## Your goal:
Please continue the "Meet Our Team" profiles below, picking up after their last sentence.

## Extract to read:
•••••

Meet Our Team

  • Headshot of executive director and founder, Emily Palmer

    Emily Palmer, Executive Director & Founder

    Emily Palmer is a longtime criminal justice reporter who investigates the systems that shape — and often fail — our most vulnerable kids. Her work covering some of the decade’s most high-profile criminal cases for The New York Times and People connects the dots between trauma, inequity and violence, revealing not just what happens but why. In 2025 she launched Next PAGE, a literacy nonprofit providing restorative creative writing workshops to incarcerated and formerly incarcerated youth in New York City, giving kids the tools to craft their own narratives.

  • Headshot of lead advisor, Curtis Lewis

    Curtis Lewis, PhD, Acting Chair of Advisory Board

    Curtis is an equity-driven national education innovator and policy disruptor. The founder and CEO of the national nonprofit Boldly Moving Education Ahead, he pioneered the Liberating Learners framework, which couples culturally responsive teaching, restorative practices and trauma-informed care with A.I. and other cutting-edge technology to transform classrooms in New York, Chicago and Detroit. His work in alternative education and with kids in juvenile detention centers is deeply personal. Curtis is inspired daily by the tragic murder of his best friend and the conditions that caused the incident to occur over 20 years ago.

  • Headshot of publishing advisor, Jeanell English

    Jeanell English, Publishing Advisor

    Jeanell is a distinguished operations leader and entertainment executive with expertise in diversity, equity, accessibility, & inclusion (DEAI) and learning and development. The co-founder of the independent publishing house, Elizabeth & Minnie Publishing, Jeanell is dedicated to identifying and amplifying diverse voices and stories. She previously served as the Executive Vice President of Impact and Inclusion for the Academy of Motion Picture Arts and Sciences, where she led the Academy’s initiatives to redress underrepresentation across the industry. In 2022 Variety named her a “New Leader in Hollywood” for her award-winning impact-producing work for the Oscars.

  • Headshot of programming advisor, Josie Whittlesey

    Josie Whittlesey, Youth Programming Advisor

    Josie is an actor, director and theater instructor who empowers young people through empathy and self-expression. She is the founder and former executive director of Drama Club, a theater program offering year-round weekly classes at New York City’s high-security youth detention facilities in Brownsville, Brooklyn and the South Bronx, as well as at two housing units for young people incarcerated on Rikers Island. Drama Club provides theater training and mentor relationships to youth on each step of their journey through the criminal justice system from detention and placement to probation and aftercare.

•••••

## Entries supplied:
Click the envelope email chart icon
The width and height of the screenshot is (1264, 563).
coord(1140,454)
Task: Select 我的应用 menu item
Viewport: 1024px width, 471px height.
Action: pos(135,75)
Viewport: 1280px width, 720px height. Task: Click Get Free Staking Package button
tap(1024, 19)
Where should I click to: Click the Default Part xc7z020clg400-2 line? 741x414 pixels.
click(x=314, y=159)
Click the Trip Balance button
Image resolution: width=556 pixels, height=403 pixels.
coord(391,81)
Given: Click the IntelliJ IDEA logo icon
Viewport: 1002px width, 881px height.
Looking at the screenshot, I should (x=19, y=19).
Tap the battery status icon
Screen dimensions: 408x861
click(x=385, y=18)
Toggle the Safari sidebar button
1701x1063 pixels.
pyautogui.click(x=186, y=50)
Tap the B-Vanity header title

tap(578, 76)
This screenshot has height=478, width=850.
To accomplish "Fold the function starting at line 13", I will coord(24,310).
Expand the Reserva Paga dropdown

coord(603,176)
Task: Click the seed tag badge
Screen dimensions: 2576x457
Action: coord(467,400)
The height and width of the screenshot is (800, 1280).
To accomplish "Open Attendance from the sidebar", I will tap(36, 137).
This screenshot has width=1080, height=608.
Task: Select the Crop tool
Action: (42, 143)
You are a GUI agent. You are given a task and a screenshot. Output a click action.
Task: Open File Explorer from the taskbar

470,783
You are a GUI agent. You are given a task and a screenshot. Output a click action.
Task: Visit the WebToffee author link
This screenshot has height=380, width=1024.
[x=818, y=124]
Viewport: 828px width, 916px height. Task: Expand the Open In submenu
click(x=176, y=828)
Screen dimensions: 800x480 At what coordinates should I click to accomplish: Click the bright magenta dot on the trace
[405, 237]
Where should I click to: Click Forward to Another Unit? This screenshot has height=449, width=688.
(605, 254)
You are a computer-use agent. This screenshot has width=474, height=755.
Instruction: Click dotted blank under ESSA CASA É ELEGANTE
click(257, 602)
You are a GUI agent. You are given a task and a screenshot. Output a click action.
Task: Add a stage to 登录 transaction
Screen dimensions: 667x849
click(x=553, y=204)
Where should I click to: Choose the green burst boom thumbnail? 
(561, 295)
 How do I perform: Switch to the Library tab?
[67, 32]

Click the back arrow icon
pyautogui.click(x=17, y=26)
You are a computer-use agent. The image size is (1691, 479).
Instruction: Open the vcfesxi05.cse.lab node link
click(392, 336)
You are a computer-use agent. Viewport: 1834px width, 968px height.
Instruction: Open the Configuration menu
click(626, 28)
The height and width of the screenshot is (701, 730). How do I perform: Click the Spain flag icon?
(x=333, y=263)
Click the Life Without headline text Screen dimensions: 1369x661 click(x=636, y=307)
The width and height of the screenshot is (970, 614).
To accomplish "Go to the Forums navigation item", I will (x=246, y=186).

•••••

## Exercise output:
  • Headshot of youth justice advisor, David Muhammad

    David Muhammad, Youth Justice Advisor

    David is an innovative thought leader in the fields of criminal justice, violence prevention, and youth development. As the Executive Director of the National Institute for Criminal Justice Reform (NICJR), a non-profit organization, he works to reduce incarceration and violence, improve the outcomes of system-involved youth and adults, and increase the capacity and expertise of the organizations that serve them. In 2025, The New York Times featured his own story: one that started with childhood arrests in Oakland, California and eventually led him to return to his hometown as the chief probation officer for Alameda County, seeking to help fix the system from the inside.

  • Headshot of youth literacy advisor, Simone Zapata

    Simone Zapata, Youth Literacy Advisor

    Simone is a queer writer and educator who believes in writing as a liberatory practice, with language having the capacity to transform personal and political landscapes. As the former Managing Editor for The Beat Within, a California-based publication by and for incarcerated youth, Simone brings over a decade of experience in non-profit programming, arts facilitation, and literacy development to her work with young people. Her poetry has earned her scholarships and fellowships from California Institute of the Arts, Community of Writers, and Miami Book Fair.

  • Headshot of child trauma expert, Margaret Blaustein

    Margaret Blaustein, PhD, Youth Mental Health Advisor

    Margaret is a clinical psychologist who focuses on the treatment of complex childhood trauma and what comes after. With a holistic emphasis on understanding the children, as well as their families and caregivers, she co-developed the Attachment, Regulation, and Competency (ARC) treatment framework. Margaret is the founder and director of the Center for Trauma Training in Needham, MA., working on local, regional and national collaborations dedicated to the empathic, respectful, and effective provision of services to these children and the adults in their lives.

  • Headshot of child trauma expert, Erika Tullberg

    Erika Tullberg, PhD, Youth Mental Health Advisor

    Erika is an Assistant Professor at NYU Langone Health’s Department of Child and Adolescent Psychiatry, where her work focuses on the trauma-related needs of children that have experienced maltreatment. At NYU she has led multiple grant-funded projects focused on developing and implementing trauma-informed child welfare practices, with a focus on organizational assessment. Erika previously worked for New York City’s Administration for Children’s Services, where she led a department that planned, implemented, and oversaw program and policy development involving issues of health, mental health, intimate partner violence and substance abuse.